A significant advance has been the emergence of visual investigation units that use digital sleuthing, open sources, and forensic analysis of visual material like geo-positioning data to solve once-impossible conundrums, such as which warring side shot a missile that struck a hospital. The New York Times’ unit has pioneered this field. In the war reporting category, won by Declan Walsh in Sudan this year, the team was able to use trophy videos shot and posted by marauding paramilitary commanders themselves—they linked them to war crimes.
A plethora of online news sites have moved into the news void. Each year it seems a new one pops up, often with an intriguing name. (My favorite name is Bellingcat, a Netherlands-based investigative group specializing in open-source intelligence.) Some, like BuzzFeed, command notice for a spell and eventually fade. Others continue to thrive, like the Texas Tribune, the nonprofit based in Austin that maintains a wide readership and the largest statehouse news bureau in the country.
Specialty sites have adopted ways to amplify their voices. An early success was the Marshall Project, founded in 2014 by the hedge fund manager Neil Barsky and originally edited by Bill Keller, the former executive editor of the Times. Its mandate was to reform the criminal justice system, and it found a novel way to extend its reach.

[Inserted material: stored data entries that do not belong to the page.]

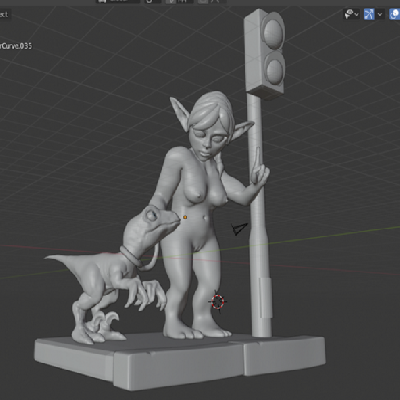Image resolution: width=400 pixels, height=400 pixels.
Task: Click the red-white 3D cursor
Action: click(x=218, y=302)
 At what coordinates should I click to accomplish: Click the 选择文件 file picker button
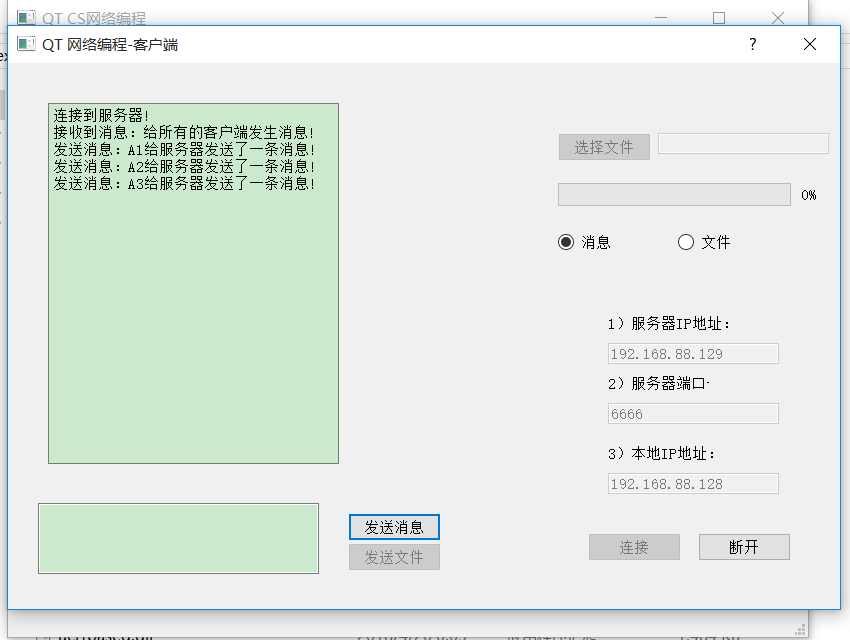point(604,147)
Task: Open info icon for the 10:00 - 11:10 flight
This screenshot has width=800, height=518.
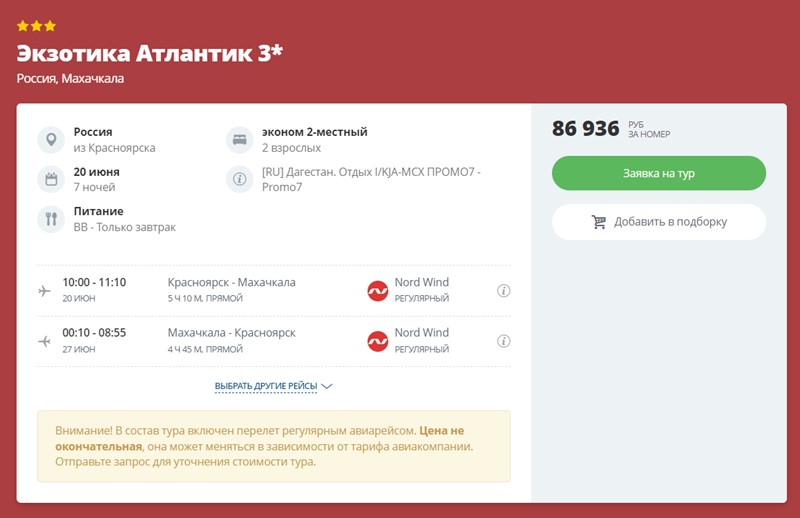Action: (x=504, y=291)
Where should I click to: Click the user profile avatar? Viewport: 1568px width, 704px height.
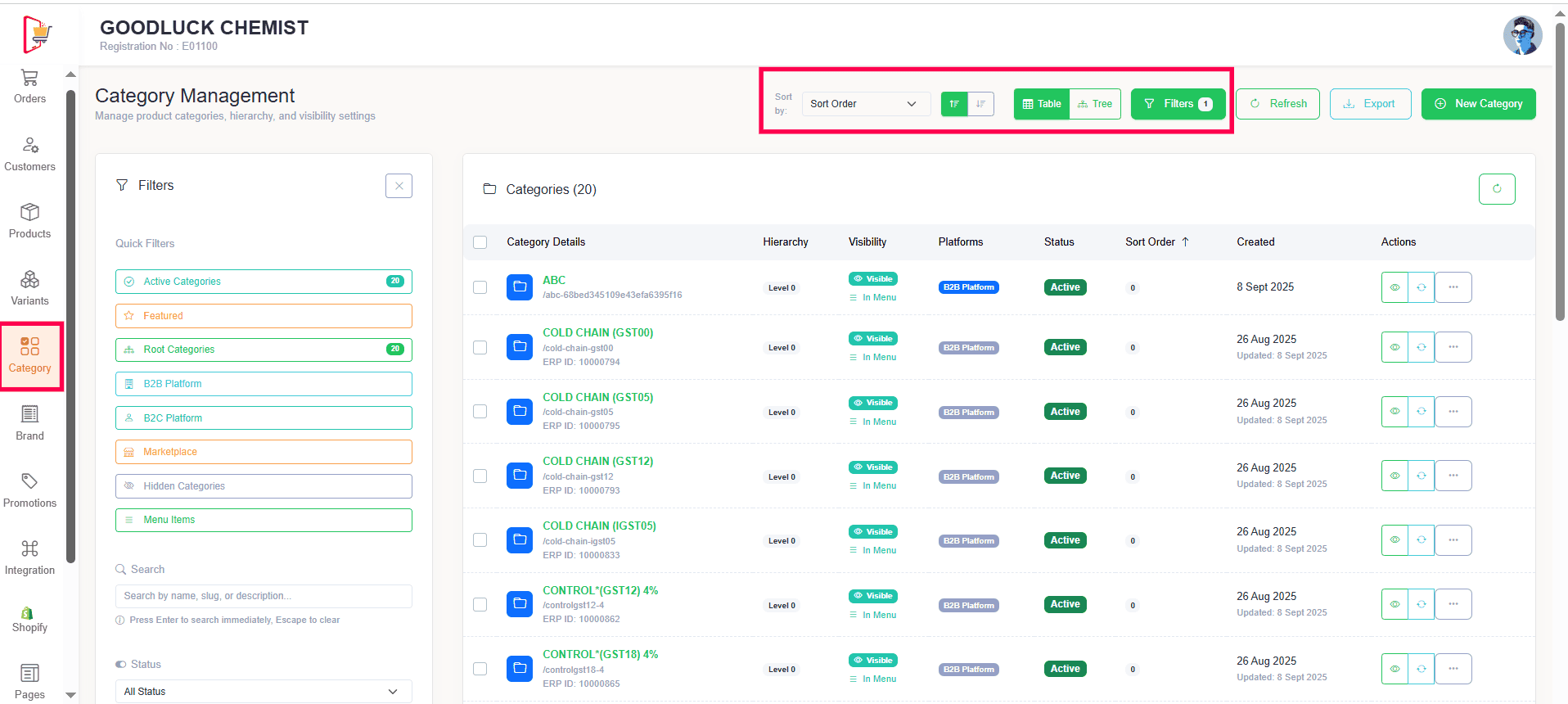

Its article on the use of police dogs that won its second Pulitzer in 2021 appeared in many news outlets of all types. “We need to partner to get wide distribution,” explained Susan Chira, the former editor in chief.

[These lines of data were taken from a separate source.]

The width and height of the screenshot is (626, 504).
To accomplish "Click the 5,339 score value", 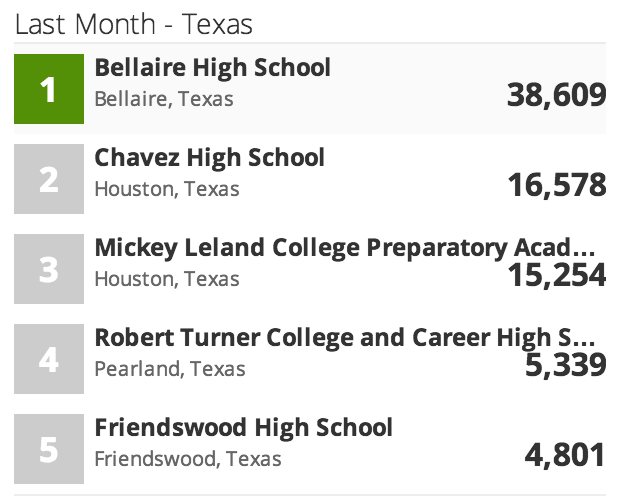I will [565, 366].
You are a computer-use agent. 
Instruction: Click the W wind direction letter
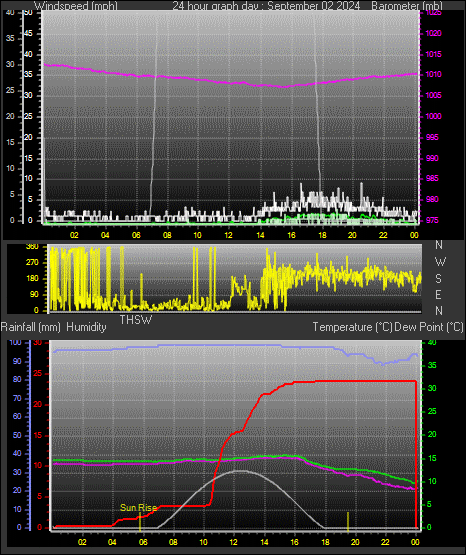(x=440, y=262)
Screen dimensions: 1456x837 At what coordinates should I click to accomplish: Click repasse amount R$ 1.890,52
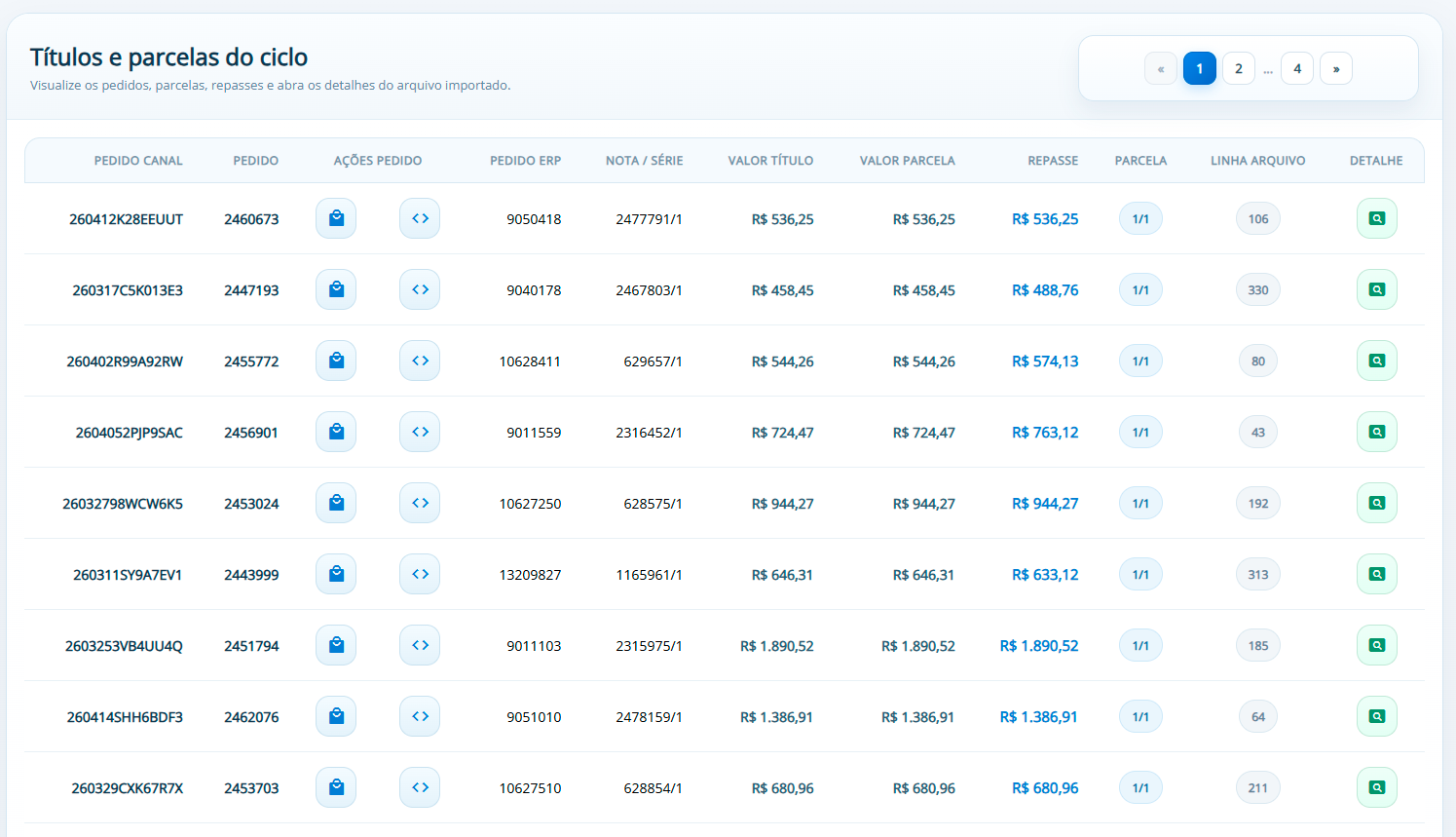point(1039,646)
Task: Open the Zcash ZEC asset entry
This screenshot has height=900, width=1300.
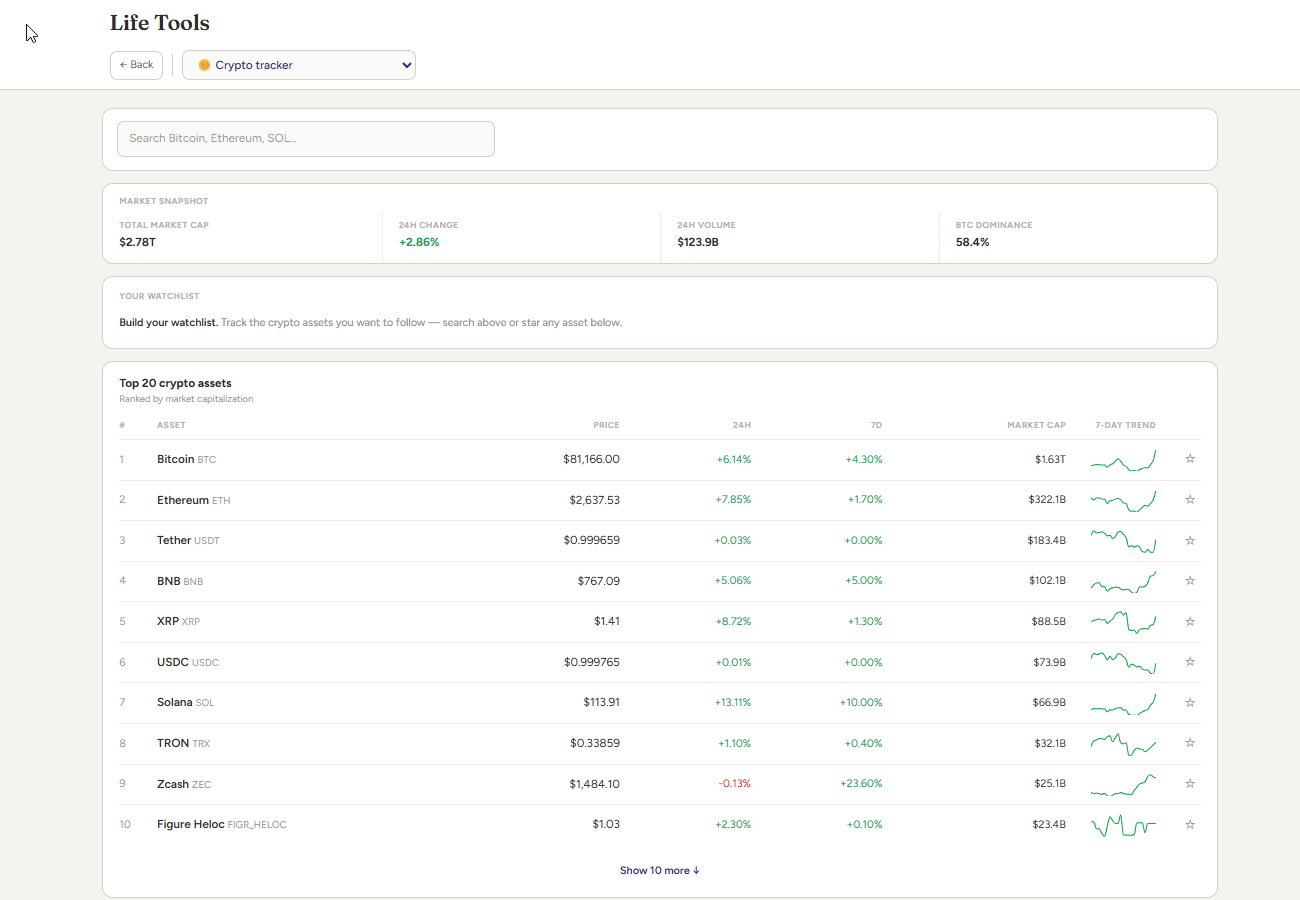Action: coord(184,784)
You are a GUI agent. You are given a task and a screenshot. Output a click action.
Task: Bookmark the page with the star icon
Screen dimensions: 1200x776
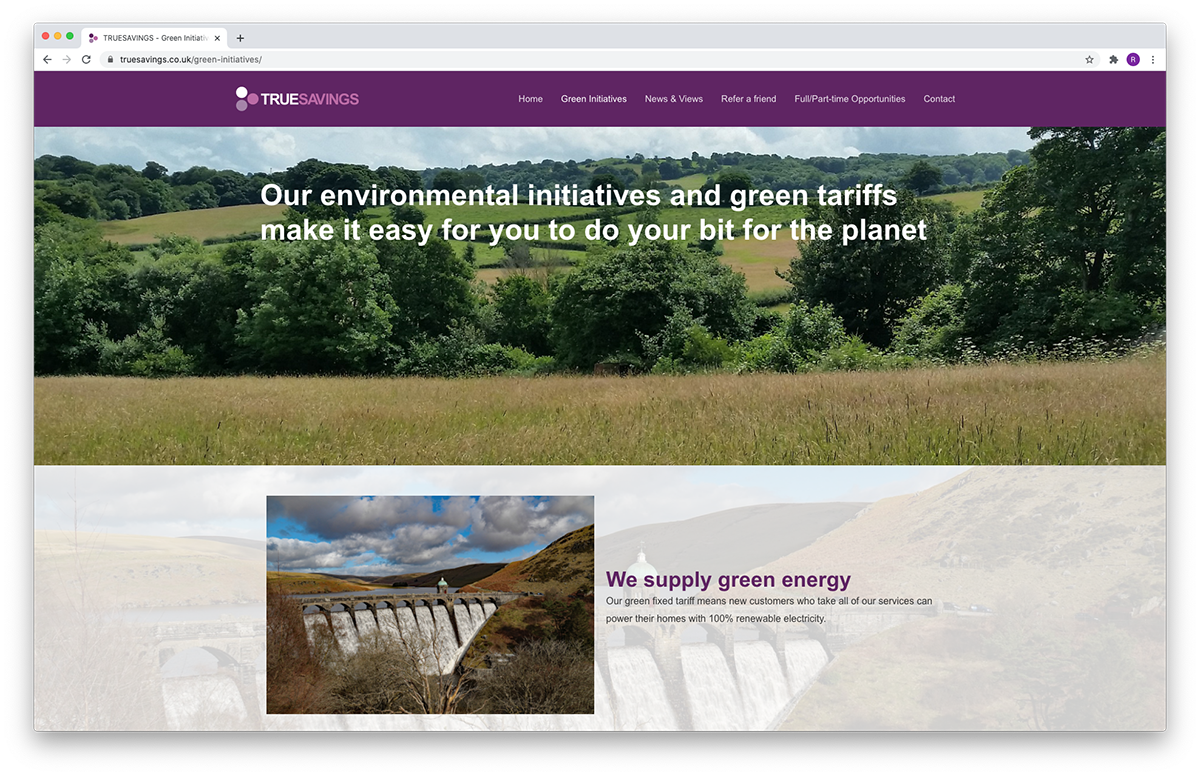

Two specialty websites dedicated to medicine and health have recently commanded respectful attention. One is KFF, a site from a nonprofit headquartered in San Francisco. It won a Polk last year, together with CBS News, for a series called “When Medical Devices Malfunction.” This year it produced ten major pieces.

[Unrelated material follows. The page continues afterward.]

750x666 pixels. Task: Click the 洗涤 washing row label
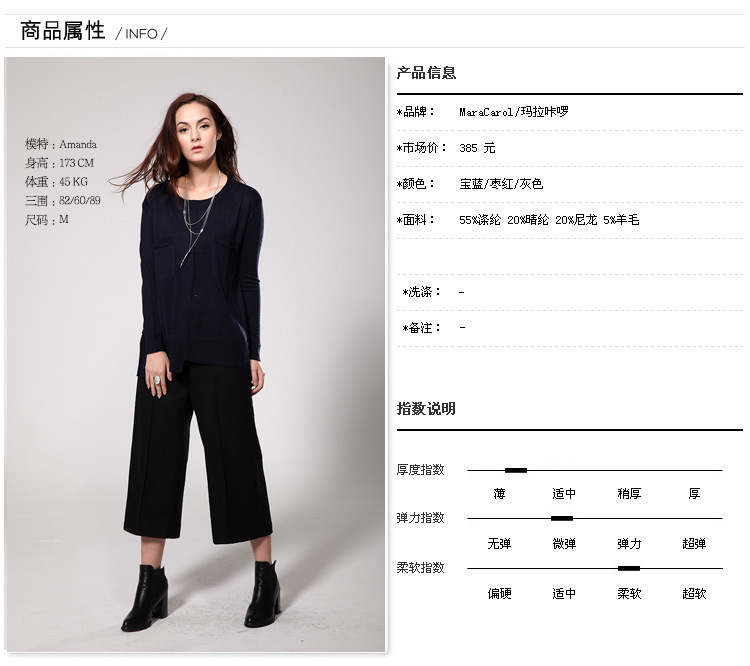pyautogui.click(x=421, y=291)
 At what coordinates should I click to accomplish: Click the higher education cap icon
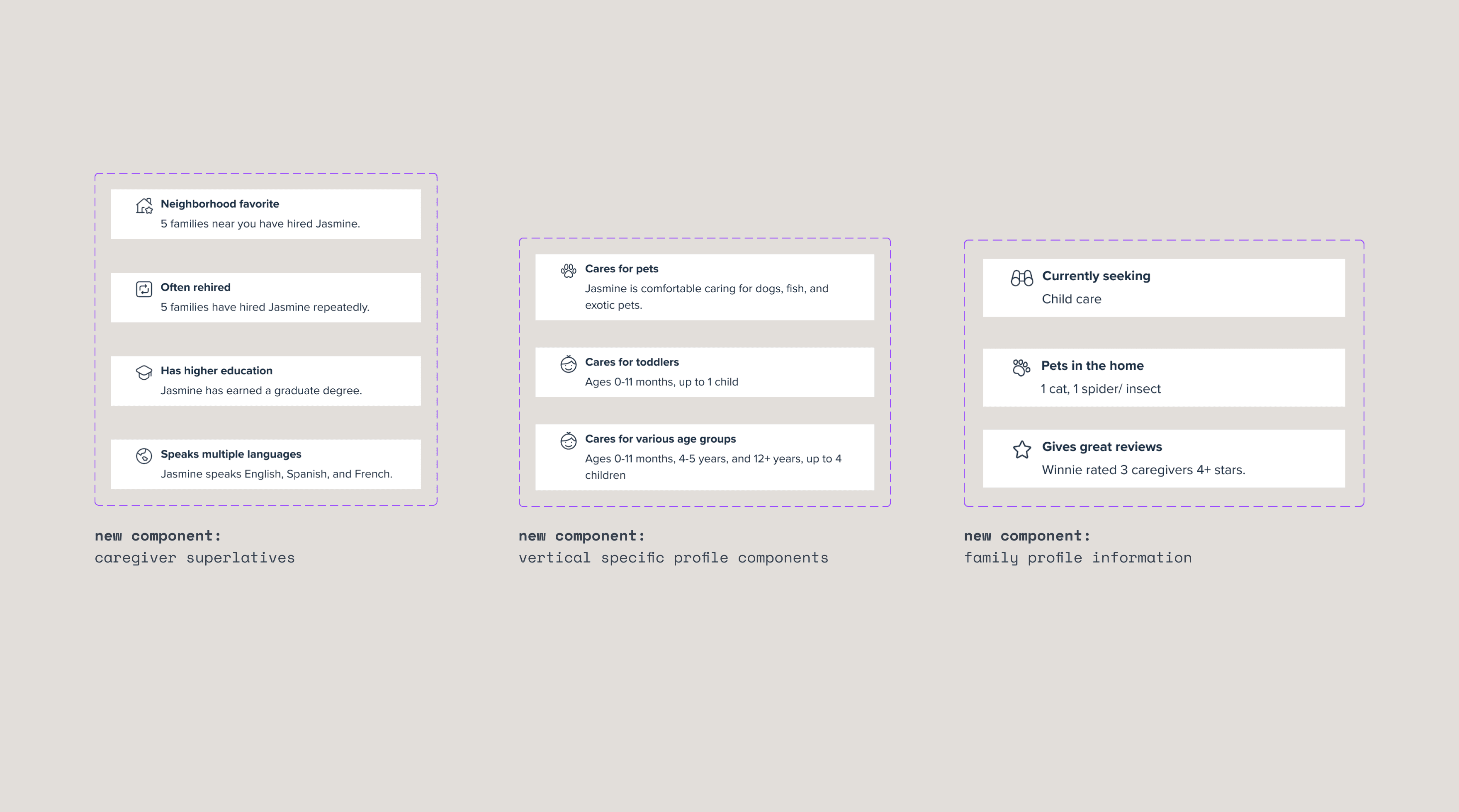pyautogui.click(x=143, y=372)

The other is STAT, started in 2015 by John Henry, the principal owner of the Boston Red Sox. It has sharpened its investigative chops. This year it produced a Polk winner, “Health Care’s Colossus,” a penetrating six-part series on deleterious effects on healthcare from the quasi-monopolistic dominance of the UnitedHealth Group.
Rick Berke, the cofounder and executive editor, noted that “the core audience” for STAT is health and medical experts. When the site posts an important exclusive, he said, the hits mount and “you can see the dial go up.”
But what’s missing from this new landscape of specialty sites is the adrenaline-pumping excitement that used to come with close competition when there were plenty of papers.
“You could sense the energy,” said Marty Gottlieb, a longtime newspaper editor who is now senior editor for investigations at The City, an online site in New York. “A paper would break a big story. A competitor would try to jump ahead of it. Local TV and radio stations would lead with it. And the original paper would hang onto the story aggressively. It all became the talk of the town.”
One thing that has not changed over the years is the excited reaction of the winners. Marc Duvoisin, editor in chief of the San Antonio Express-News, described it this way: “I shared the news with a group of editors and reporters. I played on a big screen one of the videos from the Polk website. I spoke about how the awards honor ‘intrepid, resourceful, and influential’ reporting, and how that credo reminds us of the high purpose that should lie at the heart of our work, and how that purpose can be served with even modest acts of journalism that tell citizens things they might not otherwise know. I wasn’t sure how my little speech would be received, but I was gratified to see looks of wonder on a few faces as the video played.”